_SELECTED EXTRACT_
######

# Pleasant Suprise Brother KX-350



## MsLoren (Sep 13, 2011)

I was having an issue with the sponge bar, it needed changing and I was going to use weather stripping rather than spend 20.00 on a new one. I read many instructions and a lot of them were talking about taking a bar out, scraping the old foam from it and replacing it with new foam or weather stripping. I found that mine doesn't have a bar so-to-speak, it just had a strip of foam. I wondered how I was going to get the weather stripping into the machine without it getting stuck since I would have to take the adhesive strip off before I put it on Once I took the old strip out, I realized it was very nasty underneath (it had been in storage for several years)
the needle bed is plastic but there were a lot of metal parts. I started unscrewing them and found that the actual bed comes apart. Problem solved, I can refit the weather stripping piece by piece into the bed and it will be easier to do it without it sticking. 

Another plus is I was able to put the bed into my tub and spray it down with the shower head set on the massage setting with super hot water. All the muck and mire was cleaned out without a great deal of scrubbing and I have a machine that is almost brand new. Just have to clean the needles with "Goof Off", put them back in the machine and get my knit on. Well once I figure out how to convert patterns that is.


----------



## ScotKnits (Sep 2, 2011)

Goof Off is great for many things but for stainless steel knitting machines needles, try a mixture of denatured alcohol with a few drops of machine knitting oil added. Soak your needles in this mixture then wipe clean with a soft clean cloth. This should keep your needles moving smoothly when knitting. If you clean your needles using water, your needles may rust.


----------



## MsLoren (Sep 13, 2011)

######

_INFORMATION GIVEN_
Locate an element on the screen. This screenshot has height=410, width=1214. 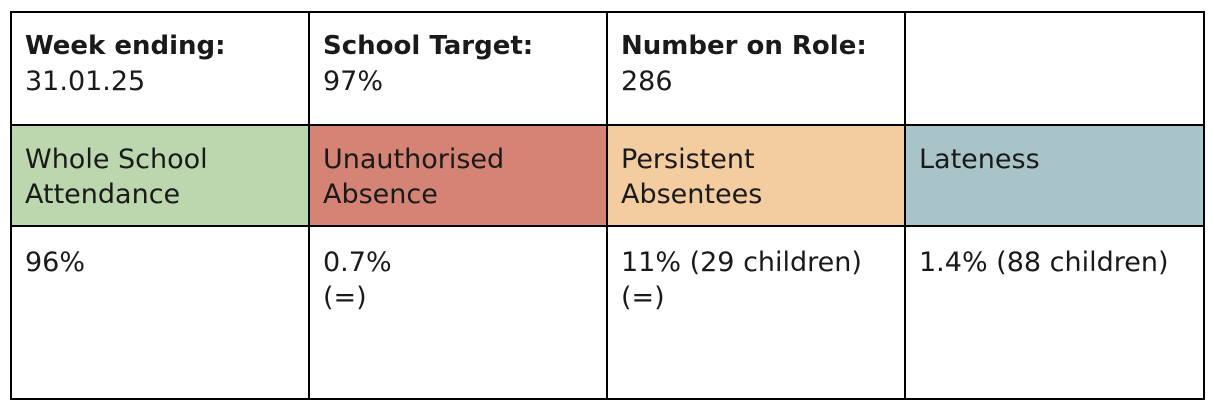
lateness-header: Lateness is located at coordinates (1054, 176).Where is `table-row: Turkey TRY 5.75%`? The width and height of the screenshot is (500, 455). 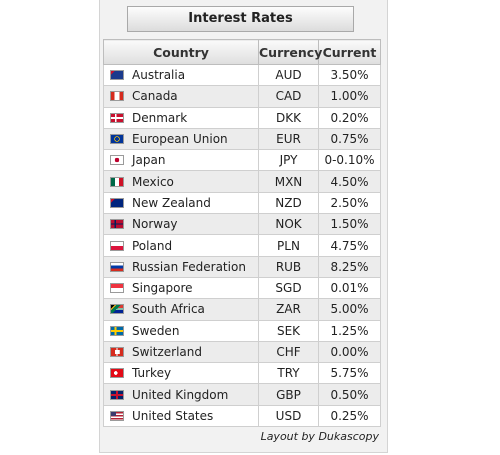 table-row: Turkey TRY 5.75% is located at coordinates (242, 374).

######

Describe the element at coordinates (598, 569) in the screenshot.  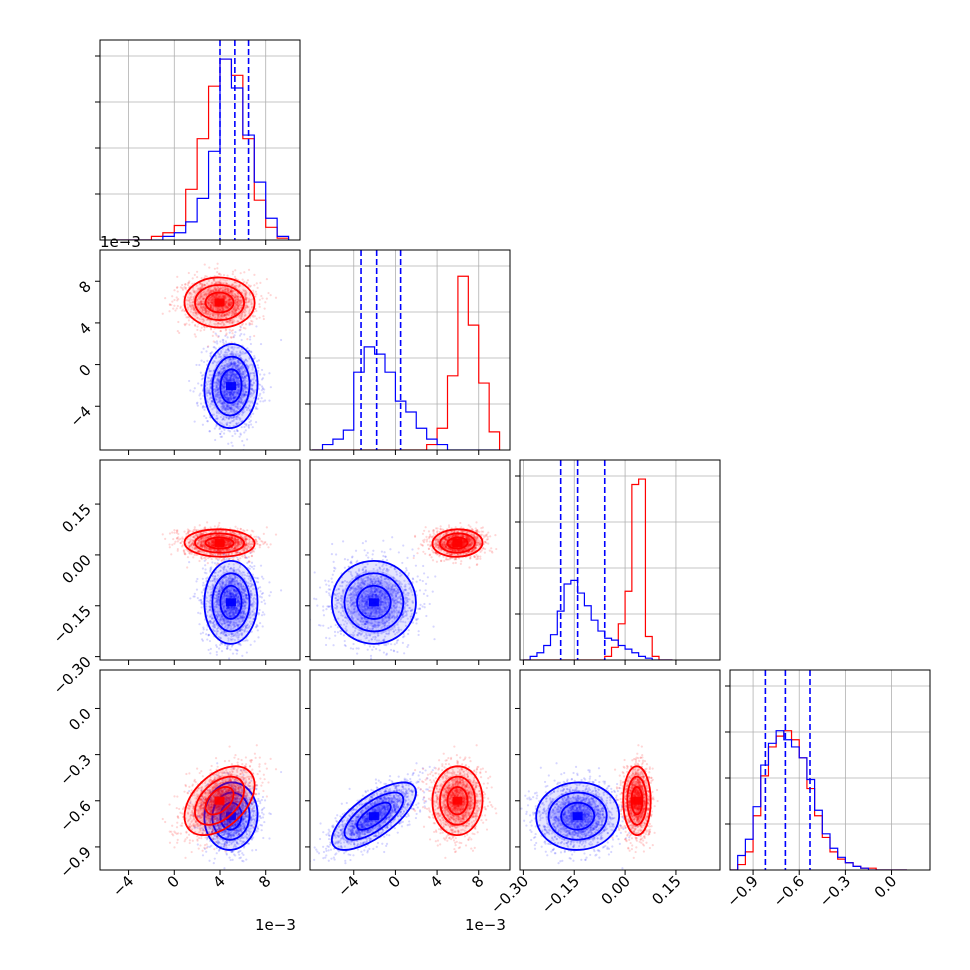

######

_TASKS AND EXERCISES_
[a] In the knitting machine thread, what mixture does ScotKnits suggest for cleaning stainless steel needles?
[b] Transcribe everything in the knitting machine thread from "## ScotKnits (Sep" down to "needles may rust.".
[c] Pick up the knitting machine thread from where it stops.
The rows come from a separate source.

_EXPECTED RESULTS_
[a] Denatured alcohol with a few drops of machine knitting oil added.

[b]
## ScotKnits (Sep 2, 2011)

Goof Off is great for many things but for stainless steel knitting machines needles, try a mixture of denatured alcohol with a few drops of machine knitting oil added. Soak your needles in this mixture then wipe clean with a soft clean cloth. This should keep your needles moving smoothly when knitting. If you clean your needles using water, your needles may rust.

[c]
Thanks Scot, I will try that


----------



## RikkiLou (Jul 15, 2011)

MsLoren said:


> I was having an issue with the sponge bar, it needed changing and I was going to use weather stripping rather than spend 20.00 on a new one. I read many instructions and a lot of them were talking about taking a bar out, scraping the old foam from it and replacing it with new foam or weather stripping. I found that mine doesn't have a bar so-to-speak, it just had a strip of foam. I wondered how I was going to get the weather stripping into the machine without it getting stuck since I would have to take the adhesive strip off before I put it on Once I took the old strip out, I realized it was very nasty underneath (it had been in storage for several years)
> the needle bed is plastic but there were a lot of metal parts. I started unscrewing them and found that the actual bed comes apart. Problem solved, I can refit the weather stripping piece by piece into the bed and it will be easier to do it without it sticking.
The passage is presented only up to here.